Two million children in Africa die a year from Malaria. That’s suffering. Mothers risk their lives to give birth in war-torn Iraq. That’s suffering. Women in Darfur risk rape for their freedom. That’s suffering.

A rich, white American woman suffer? I don’t think so.

But that’s like saying the boy with an iPod shouldn’t cry when he breaks his leg because his parents are loaded. Or my affluent neighbor who suddenly lost her husband to a heart attack last year is self-serving to grieve. Her money invalidates her pain, no?

I agree. I haven’t walked a mile in an Afghan woman’s sandals. And based on the headlines I read, I don’t want to. I feel for her, and I pray for her. But it’s unfair to say that I’m immune to pain because I’m rich (compared to the rest of the world) and white and American.

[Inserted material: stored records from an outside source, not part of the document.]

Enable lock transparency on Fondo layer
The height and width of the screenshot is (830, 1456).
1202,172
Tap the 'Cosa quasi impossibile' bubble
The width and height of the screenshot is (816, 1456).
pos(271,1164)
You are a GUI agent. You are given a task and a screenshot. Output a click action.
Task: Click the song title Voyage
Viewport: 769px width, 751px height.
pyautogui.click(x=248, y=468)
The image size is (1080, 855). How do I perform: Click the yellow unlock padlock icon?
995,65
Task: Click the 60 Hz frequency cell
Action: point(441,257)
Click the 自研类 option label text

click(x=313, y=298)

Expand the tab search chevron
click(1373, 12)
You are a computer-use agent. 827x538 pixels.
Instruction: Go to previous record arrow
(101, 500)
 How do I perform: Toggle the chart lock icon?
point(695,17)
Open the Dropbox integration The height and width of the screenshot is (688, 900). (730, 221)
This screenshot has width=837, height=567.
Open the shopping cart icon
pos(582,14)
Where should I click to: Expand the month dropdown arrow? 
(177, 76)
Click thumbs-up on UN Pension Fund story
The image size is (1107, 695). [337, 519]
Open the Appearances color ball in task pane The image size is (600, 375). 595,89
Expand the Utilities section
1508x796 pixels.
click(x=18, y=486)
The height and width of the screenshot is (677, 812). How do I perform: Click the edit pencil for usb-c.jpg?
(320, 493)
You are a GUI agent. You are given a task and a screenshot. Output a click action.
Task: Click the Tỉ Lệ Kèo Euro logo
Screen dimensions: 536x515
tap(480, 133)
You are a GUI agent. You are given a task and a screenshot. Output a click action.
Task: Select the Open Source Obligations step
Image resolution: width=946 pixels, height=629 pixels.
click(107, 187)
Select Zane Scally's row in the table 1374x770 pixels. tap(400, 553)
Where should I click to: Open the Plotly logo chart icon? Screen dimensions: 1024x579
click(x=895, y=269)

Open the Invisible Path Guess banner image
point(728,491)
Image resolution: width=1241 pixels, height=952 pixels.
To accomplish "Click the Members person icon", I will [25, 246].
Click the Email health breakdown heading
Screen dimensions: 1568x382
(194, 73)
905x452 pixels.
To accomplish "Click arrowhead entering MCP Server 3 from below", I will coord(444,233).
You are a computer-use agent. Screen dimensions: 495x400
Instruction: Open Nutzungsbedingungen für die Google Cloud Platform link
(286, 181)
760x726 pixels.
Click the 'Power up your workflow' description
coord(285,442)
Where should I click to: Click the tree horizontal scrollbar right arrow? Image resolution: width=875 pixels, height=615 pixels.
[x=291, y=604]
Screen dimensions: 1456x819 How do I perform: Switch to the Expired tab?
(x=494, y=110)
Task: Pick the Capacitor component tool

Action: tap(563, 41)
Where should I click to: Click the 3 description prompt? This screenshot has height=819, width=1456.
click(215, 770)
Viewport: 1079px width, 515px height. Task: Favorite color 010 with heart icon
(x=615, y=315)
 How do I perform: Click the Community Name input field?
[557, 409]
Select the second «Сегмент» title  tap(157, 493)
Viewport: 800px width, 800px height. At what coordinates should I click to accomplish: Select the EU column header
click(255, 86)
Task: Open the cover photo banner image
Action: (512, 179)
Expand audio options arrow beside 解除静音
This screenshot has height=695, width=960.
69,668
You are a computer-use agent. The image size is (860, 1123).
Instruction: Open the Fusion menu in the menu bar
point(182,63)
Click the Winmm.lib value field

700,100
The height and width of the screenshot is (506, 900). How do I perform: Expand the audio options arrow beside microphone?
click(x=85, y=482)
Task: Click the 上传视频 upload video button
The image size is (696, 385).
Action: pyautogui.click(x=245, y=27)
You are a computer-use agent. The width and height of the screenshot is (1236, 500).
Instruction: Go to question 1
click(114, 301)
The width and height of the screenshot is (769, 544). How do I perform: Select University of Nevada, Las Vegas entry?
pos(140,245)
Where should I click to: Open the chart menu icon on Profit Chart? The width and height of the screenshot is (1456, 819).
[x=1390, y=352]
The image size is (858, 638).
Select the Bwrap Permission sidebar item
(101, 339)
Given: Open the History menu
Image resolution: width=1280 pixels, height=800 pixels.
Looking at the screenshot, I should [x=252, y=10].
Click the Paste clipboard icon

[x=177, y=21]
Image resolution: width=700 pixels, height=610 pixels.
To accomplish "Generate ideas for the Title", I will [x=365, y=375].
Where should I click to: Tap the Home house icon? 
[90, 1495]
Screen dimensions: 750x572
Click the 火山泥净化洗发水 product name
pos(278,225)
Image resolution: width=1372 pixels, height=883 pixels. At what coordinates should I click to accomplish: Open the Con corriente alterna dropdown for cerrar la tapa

If depression, bipolar disorder, and all mental illnesses weren’t so painful, why would 30,000 Americans kill themselves each year? Why would suicide take more lives than traffic accidents, lung disease, or AIDS? Why would suicide be ranked as the second-leading cause of death worldwide among females between the ages of 15 and 44 (according to the World Health Organization)? Why would depression be expected to be the second most debilitating disease worldwide by 2020, and be considered (according to some experts) more debilitating than many common medical conditions today, such as diabetes and arthritis?

But who cares about the numbers.

Jesus didn’t teach us to compare each other’s burdens and vote on which one deserves compassion. His greatest commandment was this: “That we shall love God with all our hearts, souls, and minds, and that we shall love our neighbor as ourselves” (Matthew 22: 37-39).

Which means that if my neighbor is grieving the loss of her husband, I show up with flowers.